The Passaic Formation is a mapped bedrock unit in Pennsylvania, New Jersey, and New York. It was previously known as the Brunswick Formation since it was first described in the vicinity of New Brunswick, New Jersey. It is now named for the city of Passaic, New Jersey, which is near where its type section was described by paleontologist Paul E. Olsen.

==Description==
The Passaic is defined as a reddish-brown shale, siltstone and mudstone with a few green and brown shale interbeds; red and dark-gray interbedded argillites near the base. In New Jersey, there are conglomerate and sandstone beds within the formation.

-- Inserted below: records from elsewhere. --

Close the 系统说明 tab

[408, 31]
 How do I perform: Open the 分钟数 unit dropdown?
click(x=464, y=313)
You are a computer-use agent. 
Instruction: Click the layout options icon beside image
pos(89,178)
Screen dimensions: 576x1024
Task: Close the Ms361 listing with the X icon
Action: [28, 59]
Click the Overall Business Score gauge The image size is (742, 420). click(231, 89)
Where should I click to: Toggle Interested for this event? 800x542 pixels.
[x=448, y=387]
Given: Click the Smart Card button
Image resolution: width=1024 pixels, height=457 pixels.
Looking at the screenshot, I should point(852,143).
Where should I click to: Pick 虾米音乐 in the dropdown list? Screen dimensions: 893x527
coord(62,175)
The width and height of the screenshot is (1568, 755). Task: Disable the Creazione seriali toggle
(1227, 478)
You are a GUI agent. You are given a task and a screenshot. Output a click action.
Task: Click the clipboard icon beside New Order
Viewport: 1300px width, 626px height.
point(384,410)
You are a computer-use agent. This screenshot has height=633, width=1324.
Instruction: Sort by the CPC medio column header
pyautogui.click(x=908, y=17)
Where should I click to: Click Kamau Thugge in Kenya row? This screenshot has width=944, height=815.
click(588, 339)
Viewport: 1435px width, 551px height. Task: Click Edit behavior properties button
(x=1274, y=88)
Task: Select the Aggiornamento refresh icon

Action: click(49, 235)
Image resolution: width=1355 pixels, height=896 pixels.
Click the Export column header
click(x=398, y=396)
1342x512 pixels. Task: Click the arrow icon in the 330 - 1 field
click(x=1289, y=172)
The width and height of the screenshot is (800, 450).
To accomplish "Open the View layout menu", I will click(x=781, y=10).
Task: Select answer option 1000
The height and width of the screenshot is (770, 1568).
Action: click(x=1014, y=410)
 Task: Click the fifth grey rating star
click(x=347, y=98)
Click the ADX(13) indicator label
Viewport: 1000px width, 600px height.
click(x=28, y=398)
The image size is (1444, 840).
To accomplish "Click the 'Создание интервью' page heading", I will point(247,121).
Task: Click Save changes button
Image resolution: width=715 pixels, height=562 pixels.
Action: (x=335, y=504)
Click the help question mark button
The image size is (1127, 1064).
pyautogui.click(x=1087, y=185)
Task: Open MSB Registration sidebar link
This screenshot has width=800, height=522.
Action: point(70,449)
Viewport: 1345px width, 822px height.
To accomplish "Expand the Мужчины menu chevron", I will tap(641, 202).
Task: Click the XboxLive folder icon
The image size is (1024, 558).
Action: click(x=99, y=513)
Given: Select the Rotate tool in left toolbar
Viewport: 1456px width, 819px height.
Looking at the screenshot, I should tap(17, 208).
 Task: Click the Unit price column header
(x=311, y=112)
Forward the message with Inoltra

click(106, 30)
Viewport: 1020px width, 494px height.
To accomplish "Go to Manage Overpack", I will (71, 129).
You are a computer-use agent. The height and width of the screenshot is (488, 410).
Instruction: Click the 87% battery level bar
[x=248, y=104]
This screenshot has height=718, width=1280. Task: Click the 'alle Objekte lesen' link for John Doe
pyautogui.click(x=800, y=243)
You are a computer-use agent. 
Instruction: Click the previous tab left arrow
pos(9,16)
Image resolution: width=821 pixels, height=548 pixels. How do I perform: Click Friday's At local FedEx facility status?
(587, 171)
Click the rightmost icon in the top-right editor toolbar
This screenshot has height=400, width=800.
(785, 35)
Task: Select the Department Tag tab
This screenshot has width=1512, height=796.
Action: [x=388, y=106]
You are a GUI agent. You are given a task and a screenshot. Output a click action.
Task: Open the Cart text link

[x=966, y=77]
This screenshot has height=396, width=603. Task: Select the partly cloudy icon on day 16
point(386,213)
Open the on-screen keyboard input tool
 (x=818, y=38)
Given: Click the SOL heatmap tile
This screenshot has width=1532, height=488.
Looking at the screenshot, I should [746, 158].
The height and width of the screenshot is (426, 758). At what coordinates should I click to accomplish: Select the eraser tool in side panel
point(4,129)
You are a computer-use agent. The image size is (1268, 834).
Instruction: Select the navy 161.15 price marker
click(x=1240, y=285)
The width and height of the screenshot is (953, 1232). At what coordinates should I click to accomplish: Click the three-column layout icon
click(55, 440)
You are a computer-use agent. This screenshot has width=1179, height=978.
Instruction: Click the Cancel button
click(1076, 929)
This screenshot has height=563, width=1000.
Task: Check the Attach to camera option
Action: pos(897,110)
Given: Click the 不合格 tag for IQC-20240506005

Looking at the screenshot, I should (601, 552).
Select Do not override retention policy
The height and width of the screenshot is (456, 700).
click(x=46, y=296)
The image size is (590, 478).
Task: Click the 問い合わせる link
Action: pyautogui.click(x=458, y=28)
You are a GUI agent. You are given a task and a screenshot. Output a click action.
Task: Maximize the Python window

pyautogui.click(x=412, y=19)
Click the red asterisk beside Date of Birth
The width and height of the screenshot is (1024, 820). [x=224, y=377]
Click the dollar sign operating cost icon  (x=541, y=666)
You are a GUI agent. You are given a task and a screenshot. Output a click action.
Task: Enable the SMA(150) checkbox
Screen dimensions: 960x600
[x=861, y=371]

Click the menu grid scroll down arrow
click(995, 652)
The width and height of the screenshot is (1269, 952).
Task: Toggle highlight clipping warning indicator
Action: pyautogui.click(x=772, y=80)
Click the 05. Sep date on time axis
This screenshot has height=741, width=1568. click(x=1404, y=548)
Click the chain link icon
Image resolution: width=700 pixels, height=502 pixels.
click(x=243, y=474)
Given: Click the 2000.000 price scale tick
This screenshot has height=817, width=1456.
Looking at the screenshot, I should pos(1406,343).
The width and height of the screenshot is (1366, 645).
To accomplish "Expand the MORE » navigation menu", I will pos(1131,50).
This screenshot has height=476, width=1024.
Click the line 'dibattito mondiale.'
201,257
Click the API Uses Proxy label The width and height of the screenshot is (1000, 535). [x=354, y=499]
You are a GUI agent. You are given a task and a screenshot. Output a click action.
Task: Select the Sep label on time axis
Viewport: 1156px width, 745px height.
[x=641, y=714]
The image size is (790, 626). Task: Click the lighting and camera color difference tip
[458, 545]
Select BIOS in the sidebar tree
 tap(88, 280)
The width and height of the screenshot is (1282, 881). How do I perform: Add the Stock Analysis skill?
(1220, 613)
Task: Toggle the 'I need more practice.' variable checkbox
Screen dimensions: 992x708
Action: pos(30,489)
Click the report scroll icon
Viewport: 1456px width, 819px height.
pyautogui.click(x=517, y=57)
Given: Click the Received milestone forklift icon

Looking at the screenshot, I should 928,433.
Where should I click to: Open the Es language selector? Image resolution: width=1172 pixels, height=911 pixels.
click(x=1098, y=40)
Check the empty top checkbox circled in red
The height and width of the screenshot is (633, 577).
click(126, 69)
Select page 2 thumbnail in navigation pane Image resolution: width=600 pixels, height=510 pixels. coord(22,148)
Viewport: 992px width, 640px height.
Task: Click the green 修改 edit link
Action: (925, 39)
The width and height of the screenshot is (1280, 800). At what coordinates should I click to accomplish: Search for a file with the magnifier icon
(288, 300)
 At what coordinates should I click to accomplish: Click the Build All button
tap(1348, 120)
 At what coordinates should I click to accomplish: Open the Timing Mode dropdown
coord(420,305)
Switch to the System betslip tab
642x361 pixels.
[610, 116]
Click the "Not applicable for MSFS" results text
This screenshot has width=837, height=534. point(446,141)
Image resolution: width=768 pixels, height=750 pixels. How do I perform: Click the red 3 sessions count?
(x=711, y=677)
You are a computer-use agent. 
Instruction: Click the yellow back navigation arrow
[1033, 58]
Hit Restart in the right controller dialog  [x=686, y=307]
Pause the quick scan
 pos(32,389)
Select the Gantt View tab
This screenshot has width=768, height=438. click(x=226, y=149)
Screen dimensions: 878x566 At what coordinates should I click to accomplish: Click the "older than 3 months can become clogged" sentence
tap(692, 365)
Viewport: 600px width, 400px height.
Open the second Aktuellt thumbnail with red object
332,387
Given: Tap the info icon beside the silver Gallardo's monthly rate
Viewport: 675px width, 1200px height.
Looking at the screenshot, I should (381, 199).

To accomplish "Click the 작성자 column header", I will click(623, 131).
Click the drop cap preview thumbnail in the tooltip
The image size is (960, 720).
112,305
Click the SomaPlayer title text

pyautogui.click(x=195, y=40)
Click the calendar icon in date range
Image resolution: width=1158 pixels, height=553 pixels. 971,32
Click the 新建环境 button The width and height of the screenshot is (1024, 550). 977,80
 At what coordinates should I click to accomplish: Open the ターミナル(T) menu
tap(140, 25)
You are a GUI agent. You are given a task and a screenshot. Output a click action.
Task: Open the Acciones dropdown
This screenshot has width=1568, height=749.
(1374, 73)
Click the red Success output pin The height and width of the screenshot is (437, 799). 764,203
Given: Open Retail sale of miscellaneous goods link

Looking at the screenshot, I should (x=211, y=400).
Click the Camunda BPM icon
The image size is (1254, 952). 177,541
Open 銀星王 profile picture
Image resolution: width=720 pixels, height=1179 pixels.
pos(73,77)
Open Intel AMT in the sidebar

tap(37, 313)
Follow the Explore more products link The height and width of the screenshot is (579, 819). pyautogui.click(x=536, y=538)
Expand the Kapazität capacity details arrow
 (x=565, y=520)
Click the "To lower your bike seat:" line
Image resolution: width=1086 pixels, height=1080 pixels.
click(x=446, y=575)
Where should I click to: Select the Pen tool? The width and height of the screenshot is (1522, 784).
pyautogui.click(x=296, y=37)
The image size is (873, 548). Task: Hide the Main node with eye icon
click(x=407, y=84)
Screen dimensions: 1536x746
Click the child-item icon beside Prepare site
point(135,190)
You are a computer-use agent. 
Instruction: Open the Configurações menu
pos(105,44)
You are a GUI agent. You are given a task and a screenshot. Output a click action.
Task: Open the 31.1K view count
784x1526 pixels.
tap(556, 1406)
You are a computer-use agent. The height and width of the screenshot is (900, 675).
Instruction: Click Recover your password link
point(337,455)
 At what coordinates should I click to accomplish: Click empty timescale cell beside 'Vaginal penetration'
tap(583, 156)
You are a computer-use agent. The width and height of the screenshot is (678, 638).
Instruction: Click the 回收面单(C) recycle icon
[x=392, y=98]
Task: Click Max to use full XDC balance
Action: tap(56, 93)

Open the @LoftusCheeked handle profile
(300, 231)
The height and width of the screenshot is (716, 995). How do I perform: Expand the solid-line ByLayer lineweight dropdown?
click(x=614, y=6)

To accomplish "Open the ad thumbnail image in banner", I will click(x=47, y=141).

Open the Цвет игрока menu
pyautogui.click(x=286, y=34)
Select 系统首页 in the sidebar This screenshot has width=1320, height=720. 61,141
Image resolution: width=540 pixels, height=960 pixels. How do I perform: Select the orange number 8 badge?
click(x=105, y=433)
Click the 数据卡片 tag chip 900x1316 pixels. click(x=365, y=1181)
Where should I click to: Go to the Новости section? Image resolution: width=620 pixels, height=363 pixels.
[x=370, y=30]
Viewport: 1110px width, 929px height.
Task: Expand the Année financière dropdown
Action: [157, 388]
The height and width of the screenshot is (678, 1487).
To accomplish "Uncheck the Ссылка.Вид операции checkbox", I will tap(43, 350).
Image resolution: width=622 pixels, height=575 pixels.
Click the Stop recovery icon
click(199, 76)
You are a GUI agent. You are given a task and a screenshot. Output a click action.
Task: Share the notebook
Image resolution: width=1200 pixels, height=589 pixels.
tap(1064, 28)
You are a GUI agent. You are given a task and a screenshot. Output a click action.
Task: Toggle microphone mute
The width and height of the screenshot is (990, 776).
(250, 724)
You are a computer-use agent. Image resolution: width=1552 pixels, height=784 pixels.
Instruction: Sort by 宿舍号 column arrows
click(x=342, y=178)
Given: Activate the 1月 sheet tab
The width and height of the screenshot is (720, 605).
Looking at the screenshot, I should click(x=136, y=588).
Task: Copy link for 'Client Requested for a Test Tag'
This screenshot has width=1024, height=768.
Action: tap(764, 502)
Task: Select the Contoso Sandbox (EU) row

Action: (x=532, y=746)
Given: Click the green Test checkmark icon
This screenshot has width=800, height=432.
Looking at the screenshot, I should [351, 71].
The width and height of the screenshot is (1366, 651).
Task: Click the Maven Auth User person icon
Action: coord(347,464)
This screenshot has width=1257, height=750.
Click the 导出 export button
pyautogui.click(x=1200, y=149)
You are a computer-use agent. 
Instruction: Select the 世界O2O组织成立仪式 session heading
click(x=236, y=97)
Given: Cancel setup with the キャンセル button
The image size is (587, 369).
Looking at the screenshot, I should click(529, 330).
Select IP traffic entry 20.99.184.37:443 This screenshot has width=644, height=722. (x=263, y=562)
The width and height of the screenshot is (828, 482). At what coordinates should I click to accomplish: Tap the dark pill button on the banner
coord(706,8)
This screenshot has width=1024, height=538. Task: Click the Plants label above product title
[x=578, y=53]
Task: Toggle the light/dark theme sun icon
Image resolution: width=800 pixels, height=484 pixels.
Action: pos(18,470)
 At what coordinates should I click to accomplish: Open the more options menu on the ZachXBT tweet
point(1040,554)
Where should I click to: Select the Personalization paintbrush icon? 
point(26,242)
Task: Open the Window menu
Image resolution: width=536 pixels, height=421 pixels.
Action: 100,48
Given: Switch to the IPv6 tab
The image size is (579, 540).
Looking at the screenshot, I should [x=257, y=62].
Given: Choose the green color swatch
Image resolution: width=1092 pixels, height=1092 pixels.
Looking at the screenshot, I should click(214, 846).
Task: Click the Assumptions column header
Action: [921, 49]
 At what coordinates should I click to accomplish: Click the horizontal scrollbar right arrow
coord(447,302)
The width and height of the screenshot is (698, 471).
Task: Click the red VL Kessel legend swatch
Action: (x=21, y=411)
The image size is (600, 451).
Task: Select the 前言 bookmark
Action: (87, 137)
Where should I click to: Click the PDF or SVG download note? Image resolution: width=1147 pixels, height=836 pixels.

===Depositional environment===
The Passaic is mostly shallow lakes, playa, and alluvial fan deposits resulting from the rifting of Pangea. The red color is often evidence that the sediments were deposited in arid conditions. The Passaic Formation overlies the Lockatong Formation deep lake sediment cycles, which were deposited during wetter climatic cycles during the Late Triassic. These sediments came from the northwest and contain clasts from Appalachian formations.

===Fossils===
- Clepsysaurus
- Hypsognathus fenneri

==Age==
The Passaic is Late Triassic with an astronomically calibrated age of 219 to 201.7 million years ago (Ma) and is about 13,000 ft (~4 km) thick in the basin depocenter. It conformably overlies the Lockatong Formation (darker, generally gray shales and mudrocks) and is overlain by the first Watching(Orange Mountain Formation) basalt. The Triassic/Jurassic boundary and correlated by pollen is located in the uppermost part of the formation, ~ 2 precessional cycles (~10–12 m) below the Orange Mountain Basalt. There are numerous diabase intrusions into the Passaic with local contact metamorphic rocks.